### Instructions to follow
Would you write out all the records again, exactly?

### Extracted records
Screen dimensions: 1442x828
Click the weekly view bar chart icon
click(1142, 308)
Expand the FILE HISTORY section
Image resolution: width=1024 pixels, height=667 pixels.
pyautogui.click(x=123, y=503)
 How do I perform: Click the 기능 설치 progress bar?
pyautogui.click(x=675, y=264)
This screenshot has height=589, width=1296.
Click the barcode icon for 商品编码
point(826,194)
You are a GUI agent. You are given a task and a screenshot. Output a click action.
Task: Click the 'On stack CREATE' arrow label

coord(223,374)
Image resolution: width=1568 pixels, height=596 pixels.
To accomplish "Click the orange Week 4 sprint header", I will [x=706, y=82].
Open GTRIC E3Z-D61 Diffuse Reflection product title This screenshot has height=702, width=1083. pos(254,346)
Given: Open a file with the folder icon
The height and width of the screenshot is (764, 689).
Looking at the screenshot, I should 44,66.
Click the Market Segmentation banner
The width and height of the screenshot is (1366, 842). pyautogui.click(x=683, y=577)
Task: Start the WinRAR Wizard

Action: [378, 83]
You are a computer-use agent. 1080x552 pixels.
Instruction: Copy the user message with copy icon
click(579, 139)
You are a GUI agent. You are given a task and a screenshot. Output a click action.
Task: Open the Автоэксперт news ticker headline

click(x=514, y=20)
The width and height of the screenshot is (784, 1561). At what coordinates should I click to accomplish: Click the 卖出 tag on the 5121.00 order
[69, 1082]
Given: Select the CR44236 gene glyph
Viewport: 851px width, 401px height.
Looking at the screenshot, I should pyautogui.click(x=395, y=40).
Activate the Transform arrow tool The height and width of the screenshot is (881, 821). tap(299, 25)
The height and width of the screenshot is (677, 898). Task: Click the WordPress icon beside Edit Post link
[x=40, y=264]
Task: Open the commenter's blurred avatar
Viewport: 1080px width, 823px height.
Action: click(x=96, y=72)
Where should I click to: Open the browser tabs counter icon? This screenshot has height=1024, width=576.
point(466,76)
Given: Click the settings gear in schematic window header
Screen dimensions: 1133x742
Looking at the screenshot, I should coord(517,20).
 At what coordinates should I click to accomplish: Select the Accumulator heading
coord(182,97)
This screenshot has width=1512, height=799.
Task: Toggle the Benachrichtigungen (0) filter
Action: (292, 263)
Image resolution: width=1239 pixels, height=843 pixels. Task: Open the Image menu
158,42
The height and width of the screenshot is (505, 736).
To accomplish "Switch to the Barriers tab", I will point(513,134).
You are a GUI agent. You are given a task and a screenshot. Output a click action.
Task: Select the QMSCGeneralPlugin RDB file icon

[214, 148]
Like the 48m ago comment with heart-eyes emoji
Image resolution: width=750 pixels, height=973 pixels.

### Solution to this problem
Screen dimensions: 1442x828
Click the weekly view bar chart icon
click(1142, 308)
Expand the FILE HISTORY section
Image resolution: width=1024 pixels, height=667 pixels.
pyautogui.click(x=123, y=503)
 How do I perform: Click the 기능 설치 progress bar?
pyautogui.click(x=675, y=264)
This screenshot has height=589, width=1296.
Click the barcode icon for 商品编码
point(826,194)
You are a GUI agent. You are given a task and a screenshot. Output a click action.
Task: Click the 'On stack CREATE' arrow label

coord(223,374)
Image resolution: width=1568 pixels, height=596 pixels.
To accomplish "Click the orange Week 4 sprint header", I will [x=706, y=82].
Open GTRIC E3Z-D61 Diffuse Reflection product title This screenshot has height=702, width=1083. pos(254,346)
Given: Open a file with the folder icon
The height and width of the screenshot is (764, 689).
Looking at the screenshot, I should 44,66.
Click the Market Segmentation banner
The width and height of the screenshot is (1366, 842). pyautogui.click(x=683, y=577)
Task: Start the WinRAR Wizard

Action: [378, 83]
You are a computer-use agent. 1080x552 pixels.
Instruction: Copy the user message with copy icon
click(579, 139)
You are a GUI agent. You are given a task and a screenshot. Output a click action.
Task: Open the Автоэксперт news ticker headline

click(x=514, y=20)
The width and height of the screenshot is (784, 1561). At what coordinates should I click to accomplish: Click the 卖出 tag on the 5121.00 order
[69, 1082]
Given: Select the CR44236 gene glyph
Viewport: 851px width, 401px height.
Looking at the screenshot, I should pyautogui.click(x=395, y=40).
Activate the Transform arrow tool The height and width of the screenshot is (881, 821). tap(299, 25)
The height and width of the screenshot is (677, 898). Task: Click the WordPress icon beside Edit Post link
[x=40, y=264]
Task: Open the commenter's blurred avatar
Viewport: 1080px width, 823px height.
Action: click(x=96, y=72)
Where should I click to: Open the browser tabs counter icon? This screenshot has height=1024, width=576.
point(466,76)
Given: Click the settings gear in schematic window header
Screen dimensions: 1133x742
Looking at the screenshot, I should coord(517,20).
 At what coordinates should I click to accomplish: Select the Accumulator heading
coord(182,97)
This screenshot has width=1512, height=799.
Task: Toggle the Benachrichtigungen (0) filter
Action: (292, 263)
Image resolution: width=1239 pixels, height=843 pixels. Task: Open the Image menu
158,42
The height and width of the screenshot is (505, 736).
To accomplish "Switch to the Barriers tab", I will point(513,134).
You are a GUI agent. You are given a task and a screenshot. Output a click action.
Task: Select the QMSCGeneralPlugin RDB file icon

[214, 148]
Like the 48m ago comment with heart-eyes emoji
Image resolution: width=750 pixels, height=973 pixels.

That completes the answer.